世界最大の宗教、キリスト教の信者は、なぜ「愛と平和」を祈りつつ「戦争」ができるのか?殺人や暴力は禁止されているのではなかったか?本書では、聖書の記述や、アウグスティヌス、ルターなど著名な神学者たちの言葉を紹介しながら、キリスト教徒がどのように武力行使を正当化するのかについて見ていく。平和を祈る宗教と戦争との奇妙な関係は、人間が普遍的に抱える痛切な矛盾を私たちに突きつけるであろう。

 著者は、この新書の冒頭で、こう問いかけています。

「なぜ、キリスト教徒は、「愛」と「平和」を口にするのに、戦争をするのだろうか」

 キリスト教徒ではない僕にとっては、まさに「ツッコミどころ満載」ではあるんですよね。

 結婚の誓いで「病める時も、苦しき時も、助け合い」なんて言っているけど現実は……などと考えると、それは「教え」そのものの問題ではなくて、それを守れない人間の至らなさ、なのかもしれませんけど。

 著者は、この問いへの答えの例をいくつか挙げています。

 例えば、あるキリスト教入門書の著者は、「キリスト教徒がこれまで多くの戦争をしてきたのは事実ですが、それはその時のキリスト教徒の過ちであって、キリスト教そのものが好戦的なのではありません」と言う。

 また別の本の著者は、「私たちが信じているのは、戦争をしてきたキリスト教徒ではなく、愛を説くイエス・キリストなのです」「戦争を繰り返してきたこと自体、罪深い渡し私たちが神を必要とする何よりの証拠ではないでしょうか」などと答える。

 このような返答では、ほとんどの非キリスト教徒の方々は、納得できないだろう。

 いやまあ、それはそうですよね。

 というか、キリスト教徒というのは、そういう返答で、納得できているの?と疑問になるくらいです。

 著者は、キリスト教における「赦し」について、アメリカで起こったある事件を紹介しています。

 2006年の秋、アメリカの小さな村にある学校に、銃を持った男が押し入った。拳銃、ショットガン、ライフル、そして大量の弾丸を持った彼は、少女らを監禁し、五人を射殺、五人に重傷を負わせ、自らもその場で自殺した。

 静かな田舎町の学校で起きたこの惨事は、衝撃的な事件として報道された。しかし、事件そのものよりも、さらに人々を驚かせたものがある。それは、その被害者遺族や近隣住民たちの反応であった。殺された少女の家族らは、事件後すぐに「私たちは、犯人を赦します」と言ったからである。それだけでなく、彼らは自殺した犯人の家族たちをも気遣い、ともに悲しみと苦悩を分かち合って、金銭的な援助までしたのであった。

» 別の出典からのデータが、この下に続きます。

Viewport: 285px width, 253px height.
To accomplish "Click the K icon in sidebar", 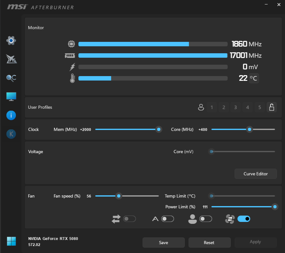I will pos(11,134).
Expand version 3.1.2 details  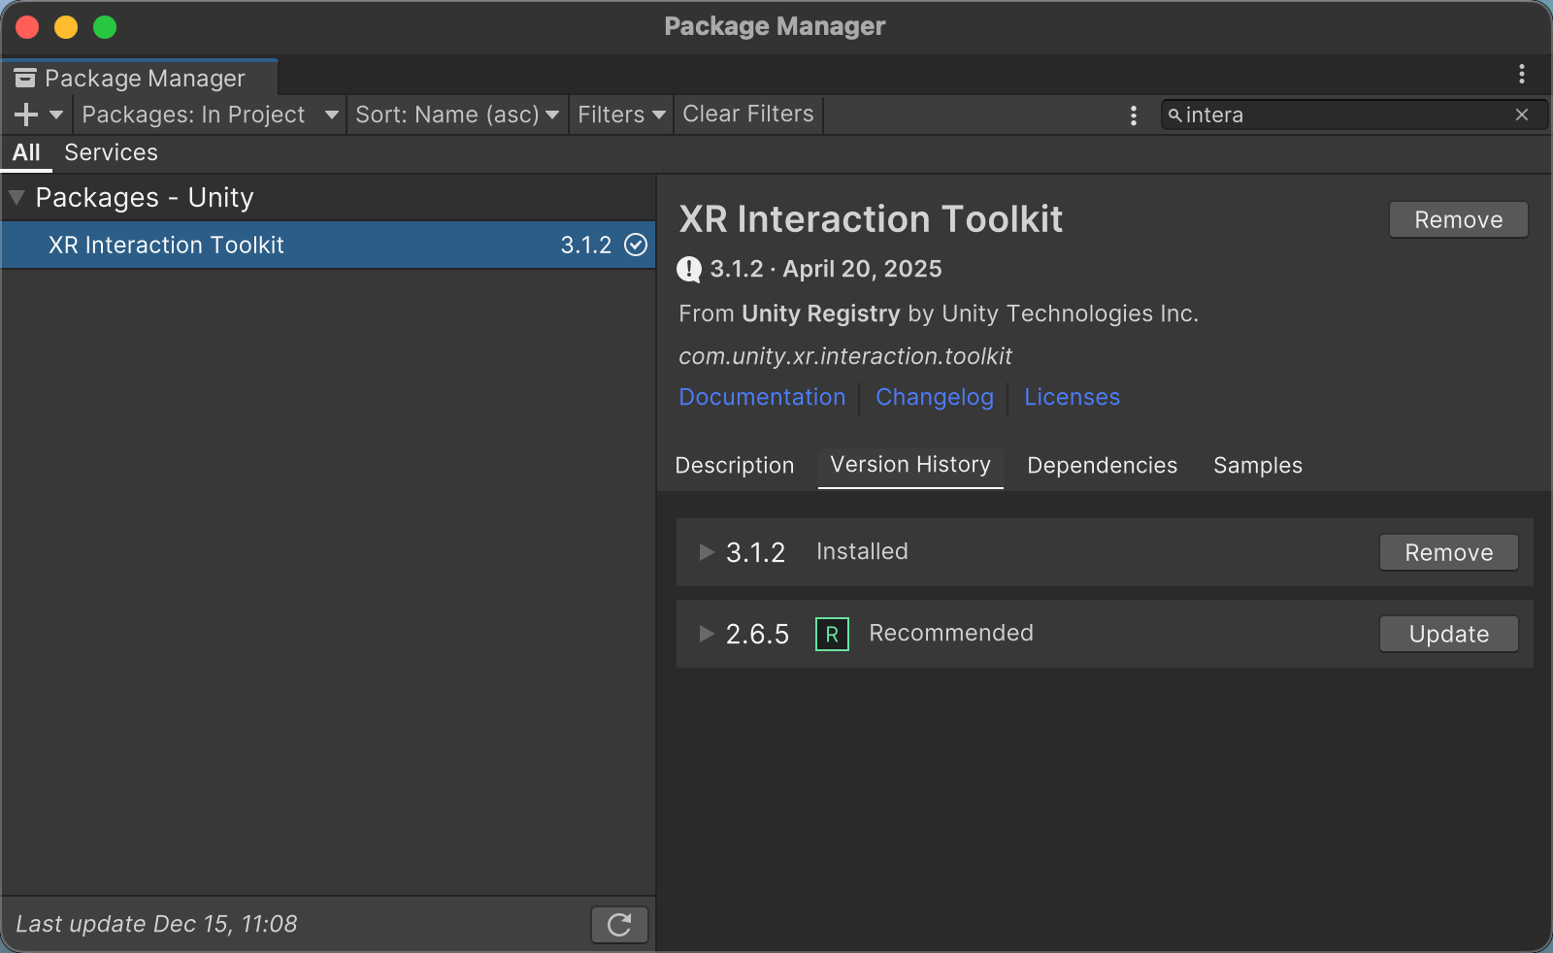coord(707,552)
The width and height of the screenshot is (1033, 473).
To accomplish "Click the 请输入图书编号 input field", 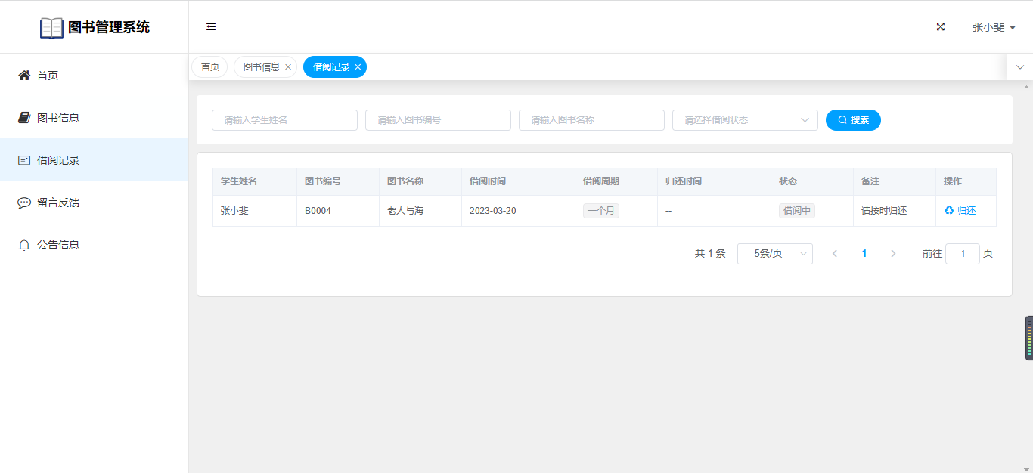I will 438,120.
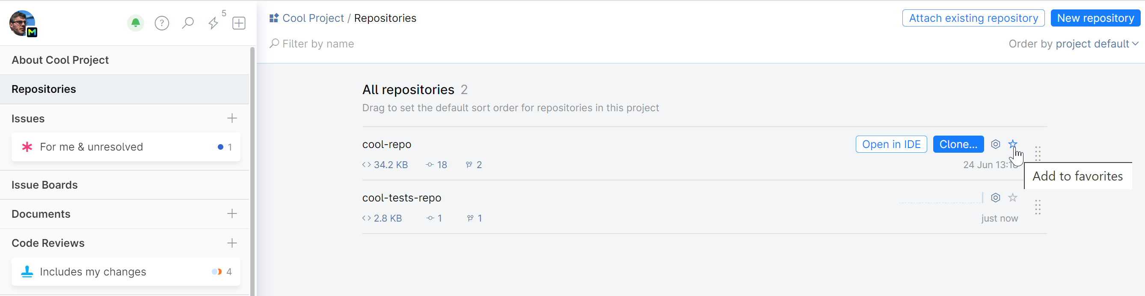This screenshot has width=1145, height=296.
Task: Open the notifications bell icon
Action: 136,23
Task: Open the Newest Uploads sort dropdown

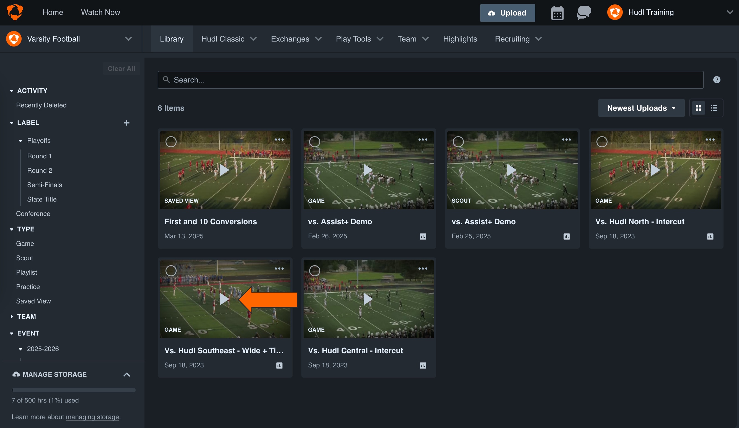Action: [x=641, y=108]
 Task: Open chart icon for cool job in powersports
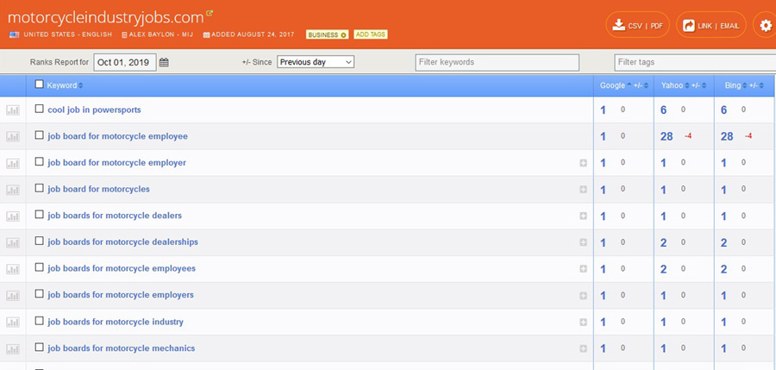point(13,110)
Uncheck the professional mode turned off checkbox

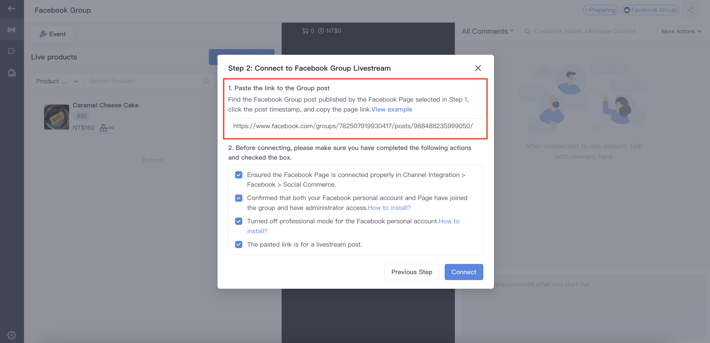238,221
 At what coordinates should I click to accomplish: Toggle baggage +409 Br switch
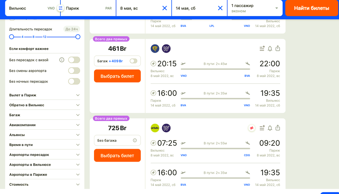133,61
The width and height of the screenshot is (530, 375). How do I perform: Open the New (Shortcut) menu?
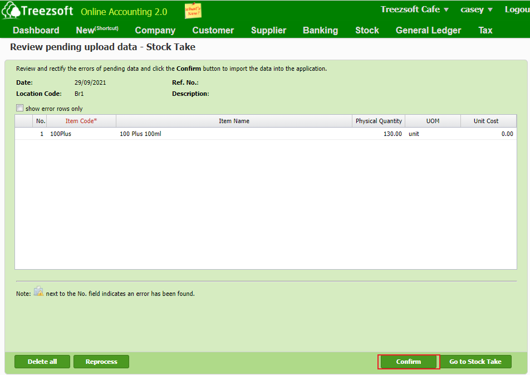97,30
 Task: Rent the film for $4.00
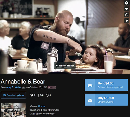pyautogui.click(x=106, y=85)
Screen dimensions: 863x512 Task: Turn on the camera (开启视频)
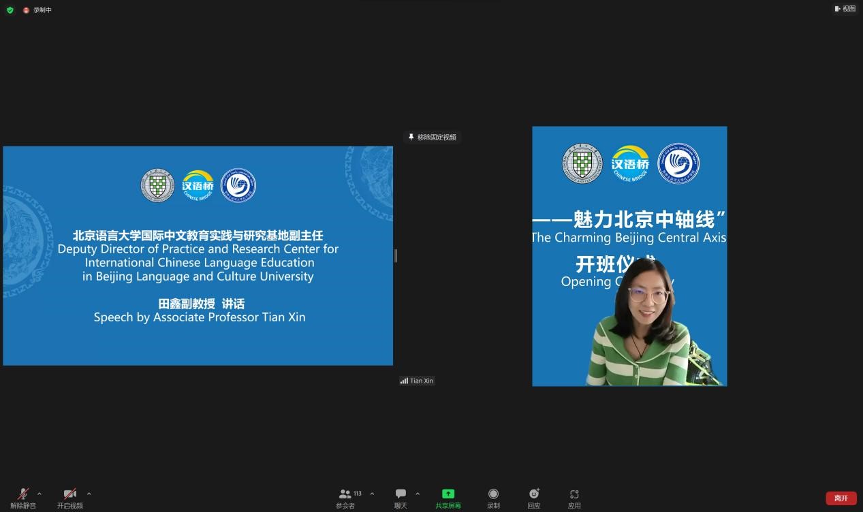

 このニュースは、アメリカのみならず世界各国に報道された。悲しみと怒りのなかにいるはずの被害者遺族たちが、犯人を赦し、犯人の家族をも思いやったこということは、キリスト教的な愛の実践として、国内外の多くの人々を感動させたのである。

 この事件が起きたのは、ペンシルバニア州のニッケルマインズという場所である。そこは「アーミッシュ」と呼ばれるプロテスタントのキリスト教徒たちが住んでいる地域で、被害者を含め、近隣住民のほとんどはアーミッシュであった。

 僕がキリスト教徒ではなく、特定の信仰を持たない人間だから、なのかもしれませんが、これを読んで僕が感じたのは「なんともいえない、居心地の悪さ」でした。

 そんなことまでされて、大事な人を失っても、「赦す」のは「正しい」のかもしれない。

 でも、そんなことができる人間が「正気」だとも思えないのです。

 アーミッシュの人たちに対しては、失礼な言い方になってしまうのですが……

 キリスト教で説かれている「愛」を現実世界で究極的に実践すれば、たぶん、こういうことになると思うのです。

 しかし、実際にそういう光景を目の当たりにしてみると、心がざわめかずにはいられない僕のような人間も少なからずいたようです。

 ところが、こうしたアーミッシュの感動的な「赦し」に対しては、批判や疑問の声もないわけではなかったのである。

 あるコラムニストは、アーミッシュが悪に対し善によって報いようとした姿勢は、確かに感動的であったという。しかし、憎しみは常に悪いわけではないし、赦しが常に適切とも限らない、と論じた。彼は「われわれのなかに、子供が虐殺されたのに誰も怒らないような社会に本気で住みたいと思っている者が、どれだけいるだろうか」と問いかけたのである。

 ごもっとも!

 これはこれで、「では、どこまでが適切な憎しみや赦しなのか?」という問題も生じてきて、それはものすごくデリケートなものなんですけどね(というか、それが「普通の人」にとっての日々直面している問題なわけです)。